§ **Required action**:
Could you set down the records below exactly as they are, with no pictures?

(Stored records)
Start of Block

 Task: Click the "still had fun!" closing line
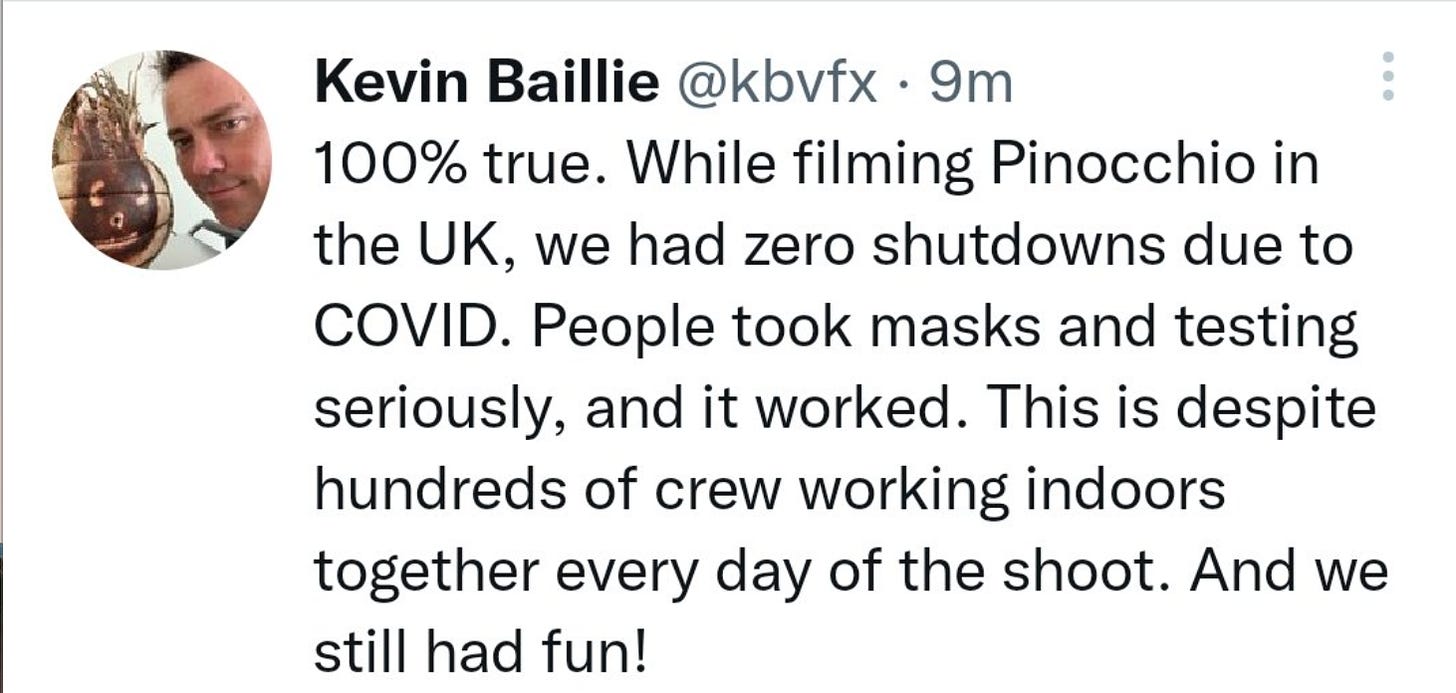tap(480, 653)
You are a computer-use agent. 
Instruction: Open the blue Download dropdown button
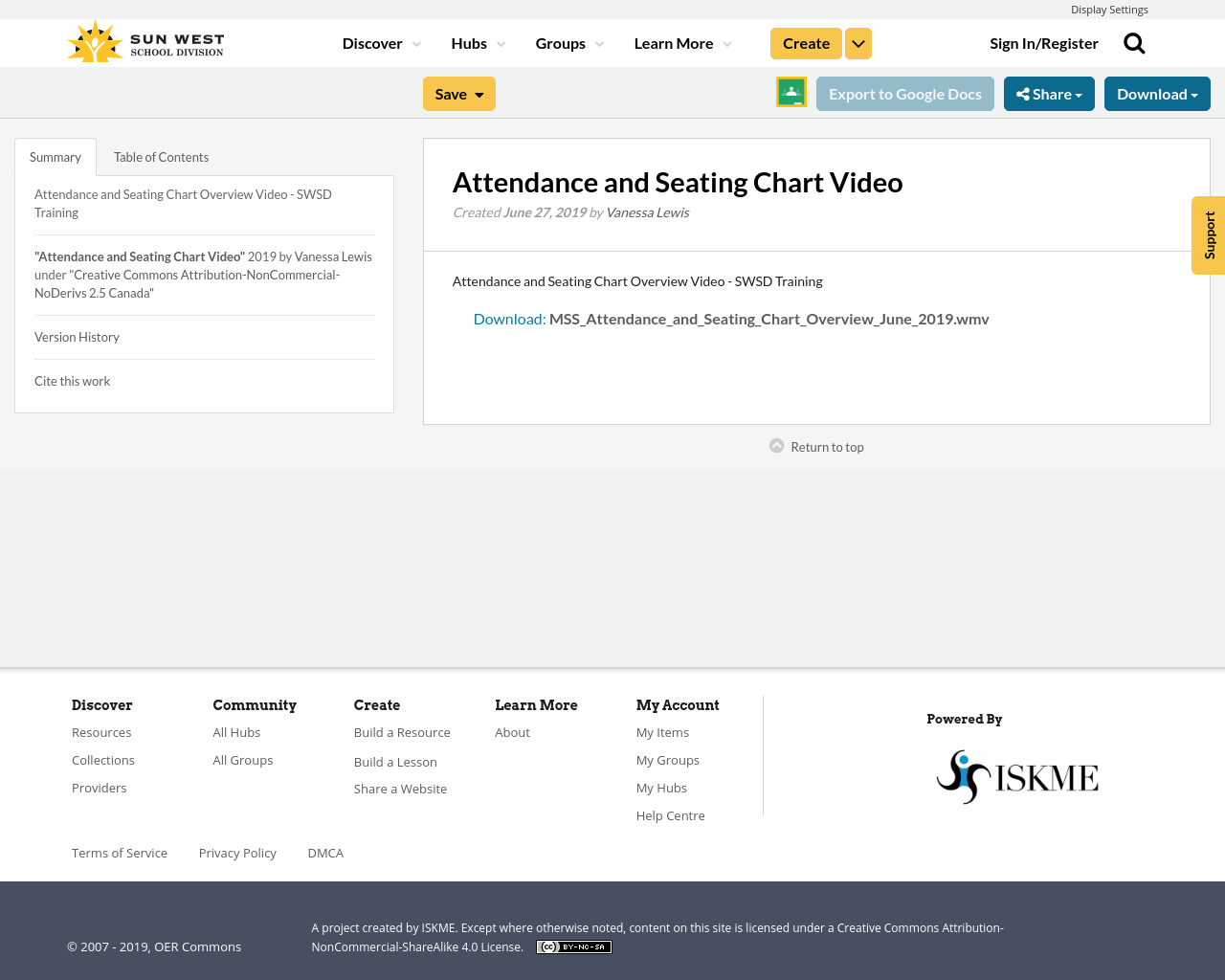click(1157, 94)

End of Block

§ **Answer box**:
 Task: Click the "still had fun!" closing line
tap(480, 653)
You are a computer-use agent. 
Instruction: Open the blue Download dropdown button
click(1157, 94)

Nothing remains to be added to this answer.